What is asked:
Report every line of the records below that contains the word "Pick", matching its capitalization exactly.

[Dataset rows]
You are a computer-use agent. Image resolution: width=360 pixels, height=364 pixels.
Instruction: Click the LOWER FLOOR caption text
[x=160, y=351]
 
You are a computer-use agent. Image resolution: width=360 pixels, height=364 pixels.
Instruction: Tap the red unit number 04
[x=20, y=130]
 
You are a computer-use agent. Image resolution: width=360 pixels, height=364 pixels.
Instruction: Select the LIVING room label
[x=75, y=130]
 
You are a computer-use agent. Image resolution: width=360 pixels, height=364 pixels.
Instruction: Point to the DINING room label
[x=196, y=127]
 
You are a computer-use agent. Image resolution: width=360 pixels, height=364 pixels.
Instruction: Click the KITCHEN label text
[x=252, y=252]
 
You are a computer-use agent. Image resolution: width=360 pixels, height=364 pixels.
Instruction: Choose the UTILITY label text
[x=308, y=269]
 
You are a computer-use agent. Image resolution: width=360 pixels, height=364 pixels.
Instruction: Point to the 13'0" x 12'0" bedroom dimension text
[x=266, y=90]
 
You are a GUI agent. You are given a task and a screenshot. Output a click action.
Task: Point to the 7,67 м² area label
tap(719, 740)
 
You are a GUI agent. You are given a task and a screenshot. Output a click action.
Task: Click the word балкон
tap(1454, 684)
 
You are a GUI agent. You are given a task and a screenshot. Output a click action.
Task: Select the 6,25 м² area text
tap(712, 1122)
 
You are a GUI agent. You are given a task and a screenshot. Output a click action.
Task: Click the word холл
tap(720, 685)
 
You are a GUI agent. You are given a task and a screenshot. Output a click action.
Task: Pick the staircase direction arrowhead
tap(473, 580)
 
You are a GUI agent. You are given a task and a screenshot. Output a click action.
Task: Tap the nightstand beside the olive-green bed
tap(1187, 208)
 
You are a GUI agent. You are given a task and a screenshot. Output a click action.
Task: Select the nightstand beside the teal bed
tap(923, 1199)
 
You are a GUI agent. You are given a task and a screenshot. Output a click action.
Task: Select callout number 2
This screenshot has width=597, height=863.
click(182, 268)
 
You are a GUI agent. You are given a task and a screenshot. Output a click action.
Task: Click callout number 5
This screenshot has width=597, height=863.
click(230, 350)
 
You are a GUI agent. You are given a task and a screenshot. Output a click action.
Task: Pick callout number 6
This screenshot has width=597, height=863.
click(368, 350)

Answer in full:
Task: Pick the staircase direction arrowhead
Task: Pick callout number 6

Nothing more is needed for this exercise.